A team of scientists and engineers went to work on the problem and came up with a few creative solutions as part of ‘The Turbine Surgeon’ project. They began by developing a small flexible robot prototype, designed to move between the blades as they turn, giving engineers a much more comprehensive view of what was going on inside the turbine than the borescope.

The prototype they showed us was about the size of a PC card and was equipped with extremely bright LED lights and a small high-resolution pivoting camera. Operators can move the robot between the blades while operating the camera using software they developed as part of the project. This approach enables them to get a variety of views and get a better idea of issues on a particular blade.

Part of the reason this design was even possible is the miniaturization of components along with the computing power now available on small chips. When you combine that with more efficient LED lights and high-resolution cameras, the team could create a robot that could operate for a full inspection without running out of battery power.

Rethinking the problem

You can control the Crawler robot with a virtual joy stick app on your phone. Photo: Veanne Cao/TechCrunch


That allowed them to get a better look at what was going on, but they were still faced with shutting down the turbine to conduct even a minor repair. To solve this issue, they created a similar robot, except this one had a miniature repair kit attached to it. A person controlling the robot via software can open the repair module, shoot some material from a tube onto the broken coating and smooth it out using a small paddle included with the kit. This approach would allow them to more proactively maintain the coating on the blades.

“We are also able to develop tools which can perform turbine maintenance [without opening the turbine case]. In addition to saving time, by executing repairs as soon as they’re discovered, we can reduce the amount of any further damage to our components. This is akin to doing a heavy fluoride treatment when a small breach in tooth enamel is discovered instead of treating a full-blown cavity later,” Macdonald explained.
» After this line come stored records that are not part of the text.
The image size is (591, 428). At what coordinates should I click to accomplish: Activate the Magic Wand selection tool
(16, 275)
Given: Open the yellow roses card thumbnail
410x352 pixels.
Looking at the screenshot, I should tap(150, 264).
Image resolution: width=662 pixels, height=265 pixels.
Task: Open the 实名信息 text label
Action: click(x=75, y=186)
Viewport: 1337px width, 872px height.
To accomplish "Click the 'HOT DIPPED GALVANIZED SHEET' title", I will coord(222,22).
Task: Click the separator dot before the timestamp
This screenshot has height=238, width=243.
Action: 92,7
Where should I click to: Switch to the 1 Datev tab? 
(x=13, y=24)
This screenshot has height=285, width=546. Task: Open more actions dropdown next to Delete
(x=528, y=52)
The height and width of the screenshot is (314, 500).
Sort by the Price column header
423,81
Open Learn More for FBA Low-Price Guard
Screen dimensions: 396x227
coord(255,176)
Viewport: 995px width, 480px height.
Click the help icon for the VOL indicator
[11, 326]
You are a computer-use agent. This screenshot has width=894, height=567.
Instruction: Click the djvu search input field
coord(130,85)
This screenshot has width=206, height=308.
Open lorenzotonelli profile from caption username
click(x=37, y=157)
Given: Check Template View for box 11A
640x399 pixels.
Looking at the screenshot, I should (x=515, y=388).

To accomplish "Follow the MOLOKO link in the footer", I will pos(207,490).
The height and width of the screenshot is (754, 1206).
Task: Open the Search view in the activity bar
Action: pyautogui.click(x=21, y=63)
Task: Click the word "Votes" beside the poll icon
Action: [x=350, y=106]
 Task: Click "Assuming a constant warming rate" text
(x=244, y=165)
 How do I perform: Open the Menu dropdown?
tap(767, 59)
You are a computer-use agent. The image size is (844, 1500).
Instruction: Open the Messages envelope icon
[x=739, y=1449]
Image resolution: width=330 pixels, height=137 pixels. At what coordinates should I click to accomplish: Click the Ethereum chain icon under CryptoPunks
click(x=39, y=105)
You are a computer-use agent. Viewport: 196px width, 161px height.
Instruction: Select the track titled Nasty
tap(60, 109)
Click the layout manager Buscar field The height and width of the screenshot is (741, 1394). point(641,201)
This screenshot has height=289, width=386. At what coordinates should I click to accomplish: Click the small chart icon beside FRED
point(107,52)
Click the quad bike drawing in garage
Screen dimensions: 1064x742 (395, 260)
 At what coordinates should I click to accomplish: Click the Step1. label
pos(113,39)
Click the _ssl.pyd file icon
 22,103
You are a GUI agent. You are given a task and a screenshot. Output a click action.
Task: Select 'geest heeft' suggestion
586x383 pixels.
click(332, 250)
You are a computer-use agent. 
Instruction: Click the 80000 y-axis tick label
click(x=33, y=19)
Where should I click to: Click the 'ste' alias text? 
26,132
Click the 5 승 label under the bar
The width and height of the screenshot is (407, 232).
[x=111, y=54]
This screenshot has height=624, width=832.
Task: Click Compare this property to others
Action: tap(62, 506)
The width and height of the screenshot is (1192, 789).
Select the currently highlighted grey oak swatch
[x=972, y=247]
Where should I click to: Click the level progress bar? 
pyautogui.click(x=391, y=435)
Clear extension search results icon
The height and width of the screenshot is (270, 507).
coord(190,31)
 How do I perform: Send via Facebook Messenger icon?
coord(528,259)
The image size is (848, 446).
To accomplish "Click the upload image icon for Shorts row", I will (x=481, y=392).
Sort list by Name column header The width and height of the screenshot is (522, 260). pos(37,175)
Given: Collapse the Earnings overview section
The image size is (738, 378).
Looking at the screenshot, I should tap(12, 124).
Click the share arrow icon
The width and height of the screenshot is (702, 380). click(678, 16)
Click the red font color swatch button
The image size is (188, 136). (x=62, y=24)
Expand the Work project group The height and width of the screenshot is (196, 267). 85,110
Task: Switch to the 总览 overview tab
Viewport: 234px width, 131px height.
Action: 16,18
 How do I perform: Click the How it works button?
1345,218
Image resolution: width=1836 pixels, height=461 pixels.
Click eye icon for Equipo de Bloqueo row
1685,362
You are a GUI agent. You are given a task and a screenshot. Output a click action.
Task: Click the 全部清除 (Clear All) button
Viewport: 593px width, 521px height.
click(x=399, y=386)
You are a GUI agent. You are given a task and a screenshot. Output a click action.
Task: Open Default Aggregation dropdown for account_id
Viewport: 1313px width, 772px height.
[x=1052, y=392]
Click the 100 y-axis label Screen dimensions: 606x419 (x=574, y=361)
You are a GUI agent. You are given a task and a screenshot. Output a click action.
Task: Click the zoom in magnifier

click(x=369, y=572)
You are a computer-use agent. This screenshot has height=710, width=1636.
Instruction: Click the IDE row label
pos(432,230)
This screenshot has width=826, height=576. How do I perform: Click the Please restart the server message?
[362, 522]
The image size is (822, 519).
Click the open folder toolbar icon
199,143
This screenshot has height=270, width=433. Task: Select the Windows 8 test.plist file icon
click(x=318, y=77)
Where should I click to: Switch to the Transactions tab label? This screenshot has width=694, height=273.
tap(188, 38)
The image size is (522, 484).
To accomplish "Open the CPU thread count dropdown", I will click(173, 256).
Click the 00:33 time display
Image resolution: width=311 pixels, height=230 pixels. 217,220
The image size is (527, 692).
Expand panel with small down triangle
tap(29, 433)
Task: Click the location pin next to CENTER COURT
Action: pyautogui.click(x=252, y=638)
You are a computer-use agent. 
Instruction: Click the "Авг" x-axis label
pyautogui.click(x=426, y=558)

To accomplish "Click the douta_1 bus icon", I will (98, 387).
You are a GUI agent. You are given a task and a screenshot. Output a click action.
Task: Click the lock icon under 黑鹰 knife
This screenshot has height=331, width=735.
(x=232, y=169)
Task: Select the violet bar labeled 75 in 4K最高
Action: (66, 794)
They also showed us a small robot called ‘The Crawler’ that looks like a Matchbox truck with a set of magnetic wheels that attach themselves to the turbine blade. Like the other Turbine Surgeon robots, it’s equipped with LED lighting and a camera mounted on it, but unlike the other robots which are designed to move between the rotating blades, this one has been designed to drive on the blades themselves.

An operator can control the robot by smartphone app or via a laptop application that acts like a virtual joystick allowing you to drive it up and down the blade. As with the repair kit robot, this one could have modules attached to it for repairs or other tasks.

While these robots are still very much in the prototype stage — they wouldn’t even let us take pictures of the flexible inspection and repair robots — the project shows a willingness to look at the turbine inspection problem with different eyes. The borescope was simply the way it was done and nobody had considered rethinking the approach until this team came along and began studying the inspection problem with a fresh perspective.